Il a assumé le poste de chercheur postdoctoral pour travailler sur Antarctica Productivity & Coral bleaching on Great Barrier Reef, à l’Université de technologie, Sydney et l’Université de Tasmanie, Australie de 2005 à 2006, puis a été associé de recherche postdoctoral de 2006 à 2007 pour travailler sur le changement climatique et le blanchissement des coraux, à l’Université de Miami, à la Rosenstiel School of Marine and Atmospheric Science, Floride, États-Unis.
En 2007, il a rejoint l’Université de Maurice lorsque le programme d’études BSc (Hons) Marine Science & Technology a été lancé.

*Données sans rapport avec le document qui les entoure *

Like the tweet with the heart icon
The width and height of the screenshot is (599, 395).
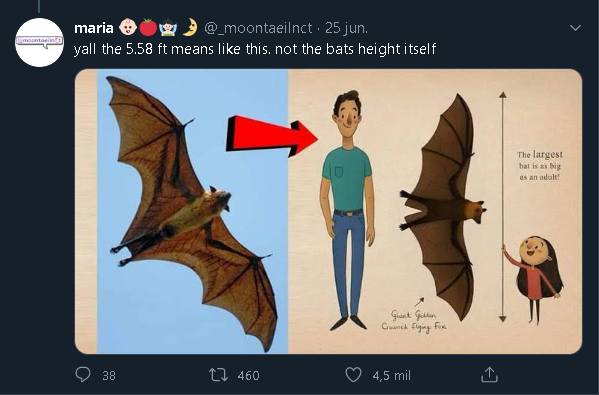353,375
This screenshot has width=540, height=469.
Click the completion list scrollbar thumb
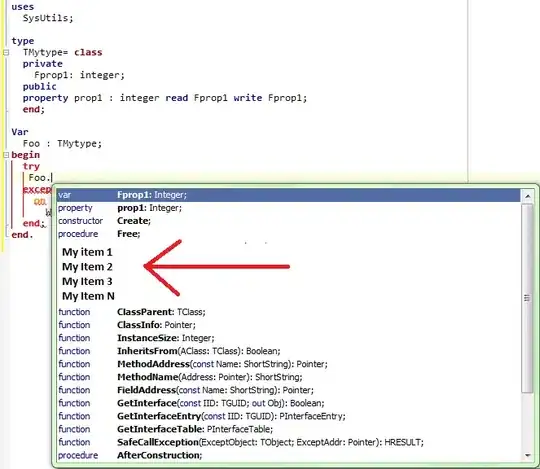point(527,298)
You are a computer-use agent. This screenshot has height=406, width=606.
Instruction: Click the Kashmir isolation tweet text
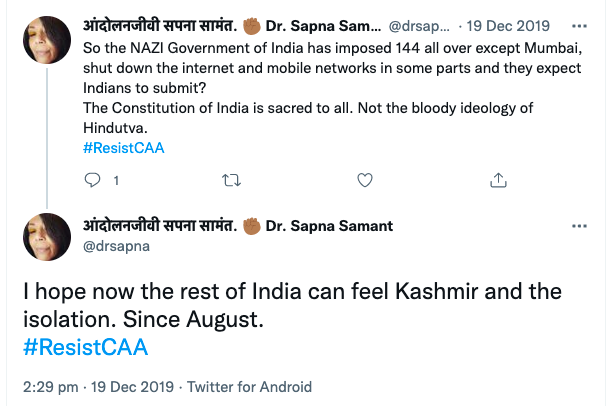click(290, 305)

Détenant une grande expérience de recherche dans les mers tropicales, subtropicales et polaires en étudiant les effets du changement climatique sur les écosystèmes marins, il a lancé avec succès une équipe pour mener à bien plusieurs projets sur les récifs coralliens et a créé un groupe de recherche, The Pole of Research Excellence in Sustainable Marine Biodiversity, qui explore essentiellement les avenues scientifiquement et commercialement importantes dans les eaux marines de Maurice.
Ranjeet Bhagooli a, par ailleurs, reçu l’un des prix les plus prestigieux dans son domaine — le prix mondial des récifs coralliens en 2018 de l’International Coral Reefs Society. Il est membre et scientifique marin agréé (océanographie) de l’Institute of Marine Engineering, Science and Technology, Royaume-Uni, entre autres.
Par ailleurs, Ranjeet Bhagooli pratique le Tae Kwon Do, un art marital coréen, sous la supervision de M. A Samsoodeen (6e Dan) et du Grand Maître, Mario Hung Wai Wing (9e Dan) au Dojang de la Grande Rivière Nord-Ouest (GRNW). Il est actuellement ceinture noire 3e Dan sous l’égide de la Kukkiwon, Fédération mondiale de taekwondo.